What does it mean for a number to be in a set?

Frustratingly my book gives me several examples of a number in a set but offers no explanation at all.

Anyways what is going on here? According to the book $2$ is not an element of these sets:

$$\{\{2\},\{\{2\}\}\}$$

$$\{\{2\},\{2,\{2\}\}\}$$

$$\{\{\{2\}\}\}$$

What is going on? Clearly $2$ is in all of those sets. Or are they saying that $2$ isn't in any of these sets but a set is in all these sets and in that set is $2$? Which really seems like a logical fallacy because $2$ is in those sets contained in a set means the set has $2$ even if it is behind a layer of sets.

For example you wouldn't say that there are no cars in a neighborhood if all the cars in in a garage, so why does math take this approach?


When we say "$2$ is in a set," we mean that $2$ is an element of the set. In the first case, there are exactly two elements of $\{\{2\}, \{\{2\}\}\}$, namely

$$\{2\}$$ and $$\{\{2\}\}$$

In general, one can find the elements of a given set by erasing the outermost braces.

Neither of these are the number $2$; the first one is a set containing $2$ as an element, and the other is a set containing the set $\{2\}$ as an element.

If we wanted to have $2$ be an element of the set, we'd need either $2 = \{2\}$ or $2 = \{\{2\}\}$, neither of which is true.


Here is a non mathematical explanation in case it helps.

Think of a Russian Doll.

There are two ways of thinking about what is inside the outside (largest) doll. Perhaps the most obvious is to say "all the little dolls". But when a child opens the first doll, all they see is the next one "there's another doll inside".

When we are dealing with sets, we say $x\in X$, if we see $x$ when we take the first layer off and look inside.

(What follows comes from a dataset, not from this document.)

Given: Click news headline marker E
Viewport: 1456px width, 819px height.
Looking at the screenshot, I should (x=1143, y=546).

There may be other things to find, but they are buried deeper, and can only be found if we are allowed to take more layers off.


It's an interesting question you raise.

Practically speaking, we (as mathematicians) would never run into this problem because we never mix numbers and "sets of numbers", or different types in the same collection (edit from comment: set theory does this, so this comment is about "higher levels" of abstraction in mathematics than set theory)

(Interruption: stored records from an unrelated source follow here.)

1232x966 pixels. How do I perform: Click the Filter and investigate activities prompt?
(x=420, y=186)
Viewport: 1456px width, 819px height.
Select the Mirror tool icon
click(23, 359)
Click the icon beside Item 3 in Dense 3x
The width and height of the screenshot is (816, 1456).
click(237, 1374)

Anyway, we would prove statements of the form: "Let $\mathcal{S}$ be a collection of sets. Then for $S,T \in \mathcal{S}, \ldots$", etc. As a sanity check, you would be sure that $\mathcal{S}$ would not contain a single number, and so mathematically we wouldn't say that $2 \in \mathcal{S}$ even if one set of $\mathcal{S}$ contains $2$, right?

Even to disambiguate "sets of sets" from sets, we use the term "collection of sets".

That being said, this concept is very important when you go to computer science because you really need to keep such structures straight, they are used to organize data (lists of lists, etc). There you might run into the same question of, "how do you determine if $2$ is in my structure or not", but that is a different question entirely.